Danone Investing €280 Million at Evian Production Site
Danone has opened a state-of-the-art production facility at Evian-les-Bains in the French Alps to support the future growth of evian, the international water brand that is sold in more than 140 countries. After six years of construction and transformation, the new look site combines greater operational efficiency, new technology and the highest quality processes with a particular focus on safety. The site is also carbon neutral, marking a milestone in evian’s commitment to achieve global carbon neutral status by 2020. Indeed, it is the first Danone production facility and largest food production site in France to achieve carbon neutral status.
Emmanuel Faber, chief executive of Danone, comments: “Today we are in the midst of a genuine Alimentation Revolution. Brand relevance, integrity, and transparency are increasingly important factors shaping our consumers’ choices. At Danone, we have committed ourselves fully to this revolution, aware that in some cases our decision will put us ahead of the curve. Which is why we announced in 2015 that evian would be the first international Danone brand to become carbon neutral by 2020.”
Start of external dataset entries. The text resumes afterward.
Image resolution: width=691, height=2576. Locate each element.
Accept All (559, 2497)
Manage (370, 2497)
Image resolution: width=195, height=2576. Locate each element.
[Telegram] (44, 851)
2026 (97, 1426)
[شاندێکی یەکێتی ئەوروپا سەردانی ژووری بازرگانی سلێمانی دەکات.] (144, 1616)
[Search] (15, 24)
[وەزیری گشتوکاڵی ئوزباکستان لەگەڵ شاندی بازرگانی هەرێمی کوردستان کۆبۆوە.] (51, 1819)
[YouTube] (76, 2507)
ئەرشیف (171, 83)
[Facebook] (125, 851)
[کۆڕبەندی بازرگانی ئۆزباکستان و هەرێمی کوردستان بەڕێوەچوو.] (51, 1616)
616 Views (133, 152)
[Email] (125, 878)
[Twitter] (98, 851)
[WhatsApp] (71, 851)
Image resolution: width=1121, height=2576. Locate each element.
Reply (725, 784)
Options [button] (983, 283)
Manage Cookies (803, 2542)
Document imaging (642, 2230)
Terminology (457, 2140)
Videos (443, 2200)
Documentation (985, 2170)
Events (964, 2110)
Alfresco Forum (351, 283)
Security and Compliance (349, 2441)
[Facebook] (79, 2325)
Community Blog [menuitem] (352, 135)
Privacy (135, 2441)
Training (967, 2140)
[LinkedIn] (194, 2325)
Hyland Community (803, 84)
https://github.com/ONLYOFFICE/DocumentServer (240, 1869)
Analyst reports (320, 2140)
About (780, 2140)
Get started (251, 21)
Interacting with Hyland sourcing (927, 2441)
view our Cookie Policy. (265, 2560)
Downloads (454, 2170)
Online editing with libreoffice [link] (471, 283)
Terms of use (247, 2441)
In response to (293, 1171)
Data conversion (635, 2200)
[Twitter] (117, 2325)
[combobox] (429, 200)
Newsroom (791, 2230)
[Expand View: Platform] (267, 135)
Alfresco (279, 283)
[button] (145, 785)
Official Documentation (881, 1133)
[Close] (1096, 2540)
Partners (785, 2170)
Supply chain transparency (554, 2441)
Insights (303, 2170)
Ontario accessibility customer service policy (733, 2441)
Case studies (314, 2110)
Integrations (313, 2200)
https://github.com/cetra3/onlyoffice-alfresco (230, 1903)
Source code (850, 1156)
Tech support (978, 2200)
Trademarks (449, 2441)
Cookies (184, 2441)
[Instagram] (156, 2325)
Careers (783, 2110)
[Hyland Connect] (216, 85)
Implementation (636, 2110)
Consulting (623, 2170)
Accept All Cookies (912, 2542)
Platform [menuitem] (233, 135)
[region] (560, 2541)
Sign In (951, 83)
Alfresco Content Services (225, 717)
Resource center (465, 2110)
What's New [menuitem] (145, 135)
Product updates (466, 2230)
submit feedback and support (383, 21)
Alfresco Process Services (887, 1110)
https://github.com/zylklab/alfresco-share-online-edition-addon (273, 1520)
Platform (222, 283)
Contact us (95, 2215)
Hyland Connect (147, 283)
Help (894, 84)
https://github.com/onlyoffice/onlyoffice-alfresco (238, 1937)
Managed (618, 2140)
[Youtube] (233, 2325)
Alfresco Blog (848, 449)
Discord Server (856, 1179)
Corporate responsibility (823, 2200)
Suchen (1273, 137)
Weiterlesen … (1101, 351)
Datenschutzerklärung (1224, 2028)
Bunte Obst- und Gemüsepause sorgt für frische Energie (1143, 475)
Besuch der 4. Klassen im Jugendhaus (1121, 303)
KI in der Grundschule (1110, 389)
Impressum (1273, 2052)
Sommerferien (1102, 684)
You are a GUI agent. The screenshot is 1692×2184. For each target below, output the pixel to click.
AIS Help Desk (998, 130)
He adds: “Faithful to its pioneering spirit and working closely with all local stakeholders in its natural water cycle upstream, its labour pool, and its logistics network downstream, evian® has transformed its bottling site, now certified as carbon neutral by the Carbon Trust.”
To modernise the bottling site, evian will invest €280 million between 2011 and 2020 in a facility producing all evian bottles sold worldwide. Evian’s commitment to reducing its carbon footprint has led to a number of positive initiatives at the bottling site. Between 2008 and 2016, the brand reduced its total industrial energy consumption by 23% per litre of evian while increasing the volume of bottles produced to meet rising consumer demand. Today, the bottling site is 100% powered by renewable energy. This is part of a worldwide carbon reduction plan which is helping achieve evian’s global ambition to be carbon neutral by 2020.
As part of that same journey, evian aims to use 100% recycled materials in its packaging, and is on an ambitious journey to achieve this. By the end of 2017, evian will use an average of 25% of rPET (recycled plastic), three years ahead of the schedule set out at COP21 (the UN conference on climate change held in Paris in 2015) with the objective to reach 50% for some formats by 2020.
Evian is also expanding its use of more eco-friendly multimodal transportation, with a particular focus on rail freight, with a carbon footprint one-tenth that of road transport. Currently 60% of evian bottles are shipped by train from a station at the bottling site – one of the largest private railway stations in France – and that figure is expected to rise in the coming years.